Uważam, że jest to jedno z najważniejszych pytań, które powinniśmy sobie Droga Polko, Drogi Polaku aktualnie podstawić. Przed nami wybory najważniejszej osoby w Państwie.
Jaki według Ciebie, powinien być Prezydent Rzeczypospolitej Polskiej? Odpowiedź na to pytanie pozostawię Twojej własnej refleksji – ufam, że chcesz być świadomym i aktywnym wyborcą. Gdy coś w moim życiu dobiega końca, a jednocześnie wiązało się z jakąś wcześniej podjętą przeze mnie decyzją, to lubię wtedy usiąść i na chłodno, z perspektywy czasu, ocenić jakie było to „coś”, co właśnie się kończy.
10 lat temu, patrząc na ówczesny rozkład sił politycznych, pełnię władzy jednej partii, niejako „domknięty system”, postanowiłem zagłosować na mało znanego mi (nie interesowałem się wtedy jakoś specjalnie polityką) Andrzeja Dudę, który jak się okazało wygrał wybory i został Prezydentem RP. Pamiętam jak dziś moje emocje: z jednej strony radość – już całość władzy nie była w rękach jednej partii, z drugiej lekka obawa, co przyniesie jutro i jakim Prezydentem będzie ten nieznajomy mi Andrzej Duda. Działając w tamtym czasie pod wpływem wyborczego zrywu, powziąłem decyzję, że przed następnymi wyborami powiem „sprawdzam”. 5 lat to wydawałoby się szmat czasu, a jednak czas ten szybko minął i nadeszły nowe wybory.

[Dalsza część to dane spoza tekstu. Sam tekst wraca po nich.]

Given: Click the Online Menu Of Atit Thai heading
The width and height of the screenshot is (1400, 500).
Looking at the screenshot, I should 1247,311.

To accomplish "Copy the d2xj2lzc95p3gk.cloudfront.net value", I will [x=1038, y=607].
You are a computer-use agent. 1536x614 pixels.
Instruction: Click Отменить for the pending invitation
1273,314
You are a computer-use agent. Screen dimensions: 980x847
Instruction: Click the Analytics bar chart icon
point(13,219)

Był rok 2020. Przyglądałem się nieco bardziej niż dotychczas prowadzonym wtedy kampaniom. Doskonale pamiętam rozterki, które wówczas miałem: nie potrafiłem zdecydować, na którego kandydata powinienem oddać głos. Byłem nieco bardziej świadomy „politycznie”, ale było to oparte bardziej na moich odczuciach niż konkretnych analizach. Z jednej strony Andrzej Duda, po którym wiedziałem, czego mniej więcej mogę się spodziewać, a z drugiej strony osoba spoza obozu rządzącego – Krzysztof Bosak.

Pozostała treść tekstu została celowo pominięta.